[Opening SUPPLIED RECORDS section]
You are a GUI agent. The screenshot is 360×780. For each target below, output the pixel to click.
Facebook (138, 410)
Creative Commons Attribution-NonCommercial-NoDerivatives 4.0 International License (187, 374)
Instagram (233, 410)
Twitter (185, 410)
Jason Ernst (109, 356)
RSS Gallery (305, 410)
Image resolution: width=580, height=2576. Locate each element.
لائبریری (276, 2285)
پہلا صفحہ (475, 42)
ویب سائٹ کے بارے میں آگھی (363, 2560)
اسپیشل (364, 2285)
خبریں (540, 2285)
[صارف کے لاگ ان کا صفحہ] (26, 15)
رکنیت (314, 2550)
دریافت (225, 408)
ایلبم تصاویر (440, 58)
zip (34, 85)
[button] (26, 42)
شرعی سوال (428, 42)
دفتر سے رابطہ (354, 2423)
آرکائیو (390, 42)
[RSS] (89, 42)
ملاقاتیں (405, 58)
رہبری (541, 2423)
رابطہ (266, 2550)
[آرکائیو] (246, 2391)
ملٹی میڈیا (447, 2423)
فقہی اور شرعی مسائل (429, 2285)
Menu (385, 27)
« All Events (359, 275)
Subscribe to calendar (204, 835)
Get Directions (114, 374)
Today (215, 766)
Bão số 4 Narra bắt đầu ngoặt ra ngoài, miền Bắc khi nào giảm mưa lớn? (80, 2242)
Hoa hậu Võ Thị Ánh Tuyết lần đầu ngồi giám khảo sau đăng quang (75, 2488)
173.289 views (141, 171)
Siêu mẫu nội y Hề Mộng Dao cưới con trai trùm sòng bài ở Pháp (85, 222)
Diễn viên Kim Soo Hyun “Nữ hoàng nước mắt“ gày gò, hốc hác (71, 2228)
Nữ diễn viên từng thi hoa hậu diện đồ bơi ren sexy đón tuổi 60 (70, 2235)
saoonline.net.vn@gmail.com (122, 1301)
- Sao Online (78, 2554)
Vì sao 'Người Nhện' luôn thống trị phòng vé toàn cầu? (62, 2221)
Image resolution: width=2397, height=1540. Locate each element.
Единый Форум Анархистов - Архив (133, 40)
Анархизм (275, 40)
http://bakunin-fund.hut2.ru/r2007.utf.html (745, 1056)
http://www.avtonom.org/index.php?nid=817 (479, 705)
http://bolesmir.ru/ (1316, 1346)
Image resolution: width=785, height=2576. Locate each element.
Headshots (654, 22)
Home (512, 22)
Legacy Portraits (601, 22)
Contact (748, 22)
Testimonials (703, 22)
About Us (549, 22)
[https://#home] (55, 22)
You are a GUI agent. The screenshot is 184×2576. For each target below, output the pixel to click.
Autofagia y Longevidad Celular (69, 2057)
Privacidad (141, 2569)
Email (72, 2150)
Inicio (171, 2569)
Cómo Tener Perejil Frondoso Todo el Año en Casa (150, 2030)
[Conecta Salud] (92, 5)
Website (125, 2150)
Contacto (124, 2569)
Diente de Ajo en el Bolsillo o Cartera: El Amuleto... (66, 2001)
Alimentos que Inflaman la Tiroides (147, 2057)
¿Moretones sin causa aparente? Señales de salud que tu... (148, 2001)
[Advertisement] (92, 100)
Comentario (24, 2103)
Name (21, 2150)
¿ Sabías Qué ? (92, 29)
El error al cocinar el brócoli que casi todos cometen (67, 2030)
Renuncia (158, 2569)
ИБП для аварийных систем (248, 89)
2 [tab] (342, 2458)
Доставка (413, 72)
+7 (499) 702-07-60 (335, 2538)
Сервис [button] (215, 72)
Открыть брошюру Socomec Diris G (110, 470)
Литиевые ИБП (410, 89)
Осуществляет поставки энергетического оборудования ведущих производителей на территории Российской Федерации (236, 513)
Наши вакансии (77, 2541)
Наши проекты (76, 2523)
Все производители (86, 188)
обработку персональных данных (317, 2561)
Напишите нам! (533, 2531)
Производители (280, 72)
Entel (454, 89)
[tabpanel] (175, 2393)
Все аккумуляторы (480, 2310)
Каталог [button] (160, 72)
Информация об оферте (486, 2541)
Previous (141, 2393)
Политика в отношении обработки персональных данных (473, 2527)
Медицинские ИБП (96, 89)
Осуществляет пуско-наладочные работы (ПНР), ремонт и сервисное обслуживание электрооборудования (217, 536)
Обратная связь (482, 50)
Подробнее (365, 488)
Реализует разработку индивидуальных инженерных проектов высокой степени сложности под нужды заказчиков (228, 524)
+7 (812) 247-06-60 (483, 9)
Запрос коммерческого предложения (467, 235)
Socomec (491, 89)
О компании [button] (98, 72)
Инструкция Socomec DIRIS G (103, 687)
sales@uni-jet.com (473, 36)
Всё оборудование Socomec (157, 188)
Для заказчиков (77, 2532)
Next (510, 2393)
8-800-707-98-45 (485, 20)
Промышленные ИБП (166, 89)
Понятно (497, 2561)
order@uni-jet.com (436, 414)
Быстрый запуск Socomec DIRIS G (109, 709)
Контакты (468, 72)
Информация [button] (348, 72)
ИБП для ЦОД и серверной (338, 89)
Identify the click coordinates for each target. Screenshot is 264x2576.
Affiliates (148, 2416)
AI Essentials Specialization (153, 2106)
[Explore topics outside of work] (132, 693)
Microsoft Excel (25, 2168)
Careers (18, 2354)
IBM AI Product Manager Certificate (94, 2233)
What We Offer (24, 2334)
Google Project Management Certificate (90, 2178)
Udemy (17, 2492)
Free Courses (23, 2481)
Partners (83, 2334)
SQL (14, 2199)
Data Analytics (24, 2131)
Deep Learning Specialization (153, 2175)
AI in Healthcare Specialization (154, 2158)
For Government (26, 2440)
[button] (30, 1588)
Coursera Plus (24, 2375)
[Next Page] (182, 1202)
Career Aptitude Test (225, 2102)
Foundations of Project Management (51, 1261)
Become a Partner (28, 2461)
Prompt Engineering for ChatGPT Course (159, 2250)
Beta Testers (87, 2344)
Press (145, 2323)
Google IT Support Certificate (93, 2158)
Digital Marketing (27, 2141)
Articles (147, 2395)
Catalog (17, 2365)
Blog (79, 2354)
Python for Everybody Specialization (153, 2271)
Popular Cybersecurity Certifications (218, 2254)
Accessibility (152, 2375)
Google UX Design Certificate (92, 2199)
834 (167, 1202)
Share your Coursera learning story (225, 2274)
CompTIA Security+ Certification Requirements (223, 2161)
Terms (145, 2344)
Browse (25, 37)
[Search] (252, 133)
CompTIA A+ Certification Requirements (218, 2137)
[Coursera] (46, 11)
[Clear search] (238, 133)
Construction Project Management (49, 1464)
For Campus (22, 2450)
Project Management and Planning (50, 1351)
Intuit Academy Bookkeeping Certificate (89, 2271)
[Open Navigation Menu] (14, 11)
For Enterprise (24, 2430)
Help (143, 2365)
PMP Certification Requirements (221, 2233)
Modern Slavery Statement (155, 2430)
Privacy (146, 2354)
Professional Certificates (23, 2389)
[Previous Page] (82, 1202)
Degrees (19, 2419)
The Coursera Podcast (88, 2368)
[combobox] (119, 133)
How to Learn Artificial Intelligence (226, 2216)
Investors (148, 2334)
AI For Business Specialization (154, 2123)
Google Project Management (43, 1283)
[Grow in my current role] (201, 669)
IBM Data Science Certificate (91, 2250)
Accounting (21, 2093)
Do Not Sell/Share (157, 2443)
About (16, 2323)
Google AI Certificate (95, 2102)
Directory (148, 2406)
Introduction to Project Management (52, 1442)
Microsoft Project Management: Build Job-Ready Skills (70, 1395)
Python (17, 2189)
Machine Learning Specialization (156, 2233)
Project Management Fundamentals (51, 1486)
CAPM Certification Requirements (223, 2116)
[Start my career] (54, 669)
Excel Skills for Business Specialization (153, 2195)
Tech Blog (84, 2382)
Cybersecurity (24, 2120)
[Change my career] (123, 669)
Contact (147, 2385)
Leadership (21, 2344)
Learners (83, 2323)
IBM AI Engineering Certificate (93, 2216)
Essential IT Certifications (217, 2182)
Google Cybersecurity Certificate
[Closing SUPPLIED RECORDS section]
AIM OF THE TASK :: A verbatim transcription is required: the first line of the listing, the line containing "http://bolesmir.ru/ (1316, 1346)", and every line between them.

OUTPUT FOR THIS TASK ::
You are a GUI agent. The screenshot is 360×780. For each target below, output the pixel to click.
Facebook (138, 410)
Creative Commons Attribution-NonCommercial-NoDerivatives 4.0 International License (187, 374)
Instagram (233, 410)
Twitter (185, 410)
Jason Ernst (109, 356)
RSS Gallery (305, 410)
Image resolution: width=580, height=2576. Locate each element.
لائبریری (276, 2285)
پہلا صفحہ (475, 42)
ویب سائٹ کے بارے میں آگھی (363, 2560)
اسپیشل (364, 2285)
خبریں (540, 2285)
[صارف کے لاگ ان کا صفحہ] (26, 15)
رکنیت (314, 2550)
دریافت (225, 408)
ایلبم تصاویر (440, 58)
zip (34, 85)
[button] (26, 42)
شرعی سوال (428, 42)
دفتر سے رابطہ (354, 2423)
آرکائیو (390, 42)
[RSS] (89, 42)
ملاقاتیں (405, 58)
رہبری (541, 2423)
رابطہ (266, 2550)
[آرکائیو] (246, 2391)
ملٹی میڈیا (447, 2423)
فقہی اور شرعی مسائل (429, 2285)
Menu (385, 27)
« All Events (359, 275)
Subscribe to calendar (204, 835)
Get Directions (114, 374)
Today (215, 766)
Bão số 4 Narra bắt đầu ngoặt ra ngoài, miền Bắc khi nào giảm mưa lớn? (80, 2242)
Hoa hậu Võ Thị Ánh Tuyết lần đầu ngồi giám khảo sau đăng quang (75, 2488)
173.289 views (141, 171)
Siêu mẫu nội y Hề Mộng Dao cưới con trai trùm sòng bài ở Pháp (85, 222)
Diễn viên Kim Soo Hyun “Nữ hoàng nước mắt“ gày gò, hốc hác (71, 2228)
Nữ diễn viên từng thi hoa hậu diện đồ bơi ren sexy đón tuổi 60 (70, 2235)
saoonline.net.vn@gmail.com (122, 1301)
- Sao Online (78, 2554)
Vì sao 'Người Nhện' luôn thống trị phòng vé toàn cầu? (62, 2221)
Image resolution: width=2397, height=1540. Locate each element.
Единый Форум Анархистов - Архив (133, 40)
Анархизм (275, 40)
http://bakunin-fund.hut2.ru/r2007.utf.html (745, 1056)
http://www.avtonom.org/index.php?nid=817 (479, 705)
http://bolesmir.ru/ (1316, 1346)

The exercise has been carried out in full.